La tête pleine de gros biceps et de photos floues
Salut l’autre bout du monde,
Je vous écris de Los Angeles, où j’ai découvert que sous cette latitude, le croissant de lune dans le ciel est couché à l’horizontale. Cela me réconcilie un peu avec ce monstre autoroutier auquel j’ai du mal à trouver du charme, une visite après l’autre. Heureusement, je repars demain. La nuit, je rêve que je me fais arrêter par les brutes de l’ICE, qui terrorisent les étrangers partout dans le pays, et dont j’entends des nouvelles tous les jours à la radio. D’ailleurs, si vous voulez vous tenir informé·es de l’actualité états-unienne, NPR est une station de radio fiable et précise. Tous les matins, ils publient 15 minutes d’actualité dans leur émission Up First, qui fournit un résumé efficace de la catastrophe générale que traversent la politique et la société américaines.
Affiche scotchée dans la vitrine d'un commerce de Mission Street, San Francisco.
Ces dernières semaines, j’ai fréquenté beaucoup de photos. Quand j’ai commencé cette recherche, il y a presque trois ans, je pensais que j’allais travailler sur les bars lesbiens et leur disparition. Ça me semble aujourd’hui une approche bien futile (ça ne l’est pas) et étriquée (ça l’est). Je ne m’attendais pas à rencontrer autant de photographes et de cinéastes parmi les lesbiennes de San Francisco. Alors forcément, les questions d’images et de représentations visuelles ont pris de la place dans ma recherche, jusqu’à en devenir le cœur.

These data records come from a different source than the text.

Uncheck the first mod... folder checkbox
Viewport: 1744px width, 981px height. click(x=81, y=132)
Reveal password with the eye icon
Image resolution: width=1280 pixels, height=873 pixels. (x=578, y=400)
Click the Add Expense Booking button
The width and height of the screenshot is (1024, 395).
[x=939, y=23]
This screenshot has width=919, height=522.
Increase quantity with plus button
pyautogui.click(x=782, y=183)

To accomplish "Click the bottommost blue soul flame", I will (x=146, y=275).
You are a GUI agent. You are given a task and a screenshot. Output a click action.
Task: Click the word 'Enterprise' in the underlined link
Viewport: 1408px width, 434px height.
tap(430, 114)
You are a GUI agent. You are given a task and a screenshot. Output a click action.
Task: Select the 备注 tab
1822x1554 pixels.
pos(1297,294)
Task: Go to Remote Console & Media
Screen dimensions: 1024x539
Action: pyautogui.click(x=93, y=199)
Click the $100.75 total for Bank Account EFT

En réalité, les années 80 et 90 ont constitué une révolution aux facettes multiples pour les représentations visuelles des lesbiennes. À San Francisco et ses alentours, les lesbiennes s’emparent des moyens de production visuels pour forger leurs propres images, leur propre imagerie, celle de leurs propres désirs. Certaines ailleurs, comme Joan E. Biren, documentent déjà le quotidien. Plus tard, on verra apparaître des photos de fêtes et d’émeutes. Mais à San Francisco surtout, l’urgence est celle de la chair. Elles veulent se montrer toutes crues.
Morgan Gwenwald, date inconnue.
Cela commence avec les expérimentations paysagères de Tee Corinne qui, sur les terres des femmes de l’Oregon, forme aussi de nombreuses lesbiennes à l’usage d’un appareil photo. Dans son sillage, Morgan Gwenwald, Del La Grace, Jill Posener, Honey Lee Cottrell, Shari Cohen, Chloe Atkins, Phyllis Christopher, Jessica Tanzer, Catherine Opie et d’autres montrent l’intimité, la drague et le sexe, les jeux de pouvoir. Leurs photos sont considérées comme pornographiques et antiféministes ; elles persistent ; finissent par se trouver les unes les autres.